A channel is an information transfer path within a system or the mechanism by which the path is affected.


A channel is a “gathering place” for IRC users and is either public (anyone can join) or private (users must use a password to gain entry or only invitees can join). Users can join more than one channel at a time or create their own channels. Channel names are strings of characters beginning with a “#” or “&.”

The first person that joins a channel effectively creates it and is, at least initially, in charge of the channel as a channel operator (“channel-op”). A channel will remain open until the last user exits. Channel operators control the channel settings and can designate other users as channel operators. By default, a channel is public. Any user can type a notice to send to a public channel, acquire a list of its users, or join the conversation. Users can easily be located on IRC unless a user’s mode is set to “invisible.”

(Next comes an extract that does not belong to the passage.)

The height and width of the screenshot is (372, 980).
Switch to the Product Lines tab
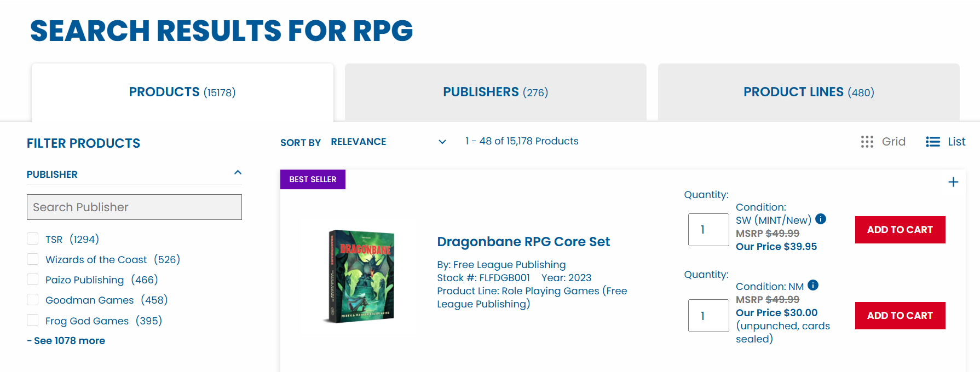pyautogui.click(x=808, y=92)
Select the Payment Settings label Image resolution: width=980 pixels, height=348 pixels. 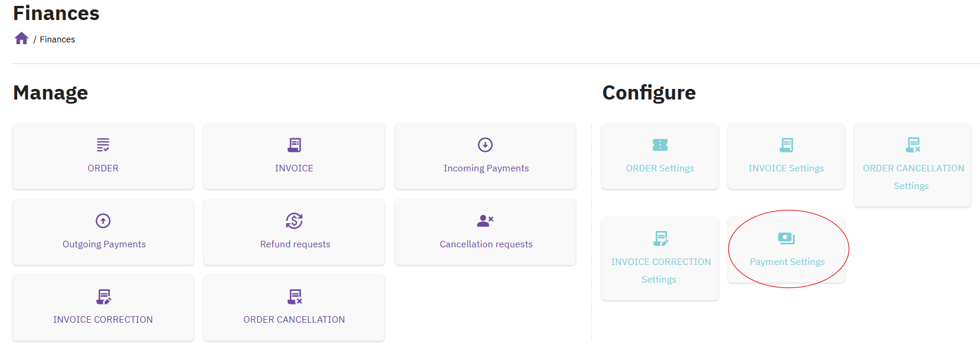point(787,262)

Channel operators can change the characteristics of their channel by changing the mode settings. Some set­tings allow operators to —

  • Make the channel accessible only by invitation.
  • Allow only designated users to be able to post messages.
  • Make a channel private or secret.
  • Ban a user from entering the channel.


Channel means a single stream of recorded sound with a location in a sound field.


A channel is

[a] magnetic track running along a length of tape that can be magnetized in bit patterns to represent data.[1]


A channel is

[o]ne of a number of discrete frequency ranges utilized by a base station to transmit and receive information from cellular terminals (such as mobile handsets).[2]


  1. Auditing and Financial Management: Glossary of EDP Terminology, at 3.
  2. ITU Glossary of Mobile Cellular Terms 1 (1999) (full-text).